Recorded data
- Opening Delimiter -

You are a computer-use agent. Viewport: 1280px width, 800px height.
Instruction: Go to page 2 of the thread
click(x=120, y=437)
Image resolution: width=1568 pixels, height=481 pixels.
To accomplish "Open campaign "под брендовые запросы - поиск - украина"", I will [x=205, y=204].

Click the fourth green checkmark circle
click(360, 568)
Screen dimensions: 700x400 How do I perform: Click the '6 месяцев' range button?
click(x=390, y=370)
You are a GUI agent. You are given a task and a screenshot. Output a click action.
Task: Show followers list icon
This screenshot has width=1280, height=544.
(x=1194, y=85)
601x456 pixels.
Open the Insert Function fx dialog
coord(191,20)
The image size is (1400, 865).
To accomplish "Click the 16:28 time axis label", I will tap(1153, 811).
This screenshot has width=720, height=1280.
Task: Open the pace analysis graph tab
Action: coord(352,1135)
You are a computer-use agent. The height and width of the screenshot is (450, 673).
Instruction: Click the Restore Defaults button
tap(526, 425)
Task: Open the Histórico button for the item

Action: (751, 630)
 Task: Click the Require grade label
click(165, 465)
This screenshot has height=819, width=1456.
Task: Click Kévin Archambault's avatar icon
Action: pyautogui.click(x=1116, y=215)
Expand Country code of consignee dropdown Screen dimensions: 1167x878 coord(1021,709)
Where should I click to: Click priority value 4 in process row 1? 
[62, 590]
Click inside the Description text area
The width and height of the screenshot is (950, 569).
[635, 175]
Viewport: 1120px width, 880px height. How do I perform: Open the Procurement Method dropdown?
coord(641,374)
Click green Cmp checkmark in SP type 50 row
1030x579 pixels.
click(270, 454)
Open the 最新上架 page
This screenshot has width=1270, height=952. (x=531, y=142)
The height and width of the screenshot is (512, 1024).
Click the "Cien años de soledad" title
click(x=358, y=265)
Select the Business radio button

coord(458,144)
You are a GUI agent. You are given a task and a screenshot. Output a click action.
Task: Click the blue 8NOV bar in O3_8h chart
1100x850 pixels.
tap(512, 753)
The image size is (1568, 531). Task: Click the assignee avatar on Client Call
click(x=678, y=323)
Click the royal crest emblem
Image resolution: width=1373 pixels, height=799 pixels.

- Closing Delimiter -

▶ **WHAT TO PRODUCE**:
What you give back should match the entries above exactly.

▶ **SOLUTION FOR THIS EXERCISE**:
You are a computer-use agent. Viewport: 1280px width, 800px height.
Instruction: Go to page 2 of the thread
click(x=120, y=437)
Image resolution: width=1568 pixels, height=481 pixels.
To accomplish "Open campaign "под брендовые запросы - поиск - украина"", I will [x=205, y=204].

Click the fourth green checkmark circle
click(360, 568)
Screen dimensions: 700x400 How do I perform: Click the '6 месяцев' range button?
click(x=390, y=370)
You are a GUI agent. You are given a task and a screenshot. Output a click action.
Task: Show followers list icon
This screenshot has width=1280, height=544.
(x=1194, y=85)
601x456 pixels.
Open the Insert Function fx dialog
coord(191,20)
The image size is (1400, 865).
To accomplish "Click the 16:28 time axis label", I will tap(1153, 811).
This screenshot has width=720, height=1280.
Task: Open the pace analysis graph tab
Action: coord(352,1135)
You are a computer-use agent. The height and width of the screenshot is (450, 673).
Instruction: Click the Restore Defaults button
tap(526, 425)
Task: Open the Histórico button for the item

Action: (751, 630)
 Task: Click the Require grade label
click(165, 465)
This screenshot has height=819, width=1456.
Task: Click Kévin Archambault's avatar icon
Action: pyautogui.click(x=1116, y=215)
Expand Country code of consignee dropdown Screen dimensions: 1167x878 coord(1021,709)
Where should I click to: Click priority value 4 in process row 1? 
[62, 590]
Click inside the Description text area
The width and height of the screenshot is (950, 569).
[635, 175]
Viewport: 1120px width, 880px height. How do I perform: Open the Procurement Method dropdown?
coord(641,374)
Click green Cmp checkmark in SP type 50 row
1030x579 pixels.
click(270, 454)
Open the 最新上架 page
This screenshot has width=1270, height=952. (x=531, y=142)
The height and width of the screenshot is (512, 1024).
Click the "Cien años de soledad" title
click(x=358, y=265)
Select the Business radio button

coord(458,144)
You are a GUI agent. You are given a task and a screenshot. Output a click action.
Task: Click the blue 8NOV bar in O3_8h chart
1100x850 pixels.
tap(512, 753)
The image size is (1568, 531). Task: Click the assignee avatar on Client Call
click(x=678, y=323)
Click the royal crest emblem
Image resolution: width=1373 pixels, height=799 pixels.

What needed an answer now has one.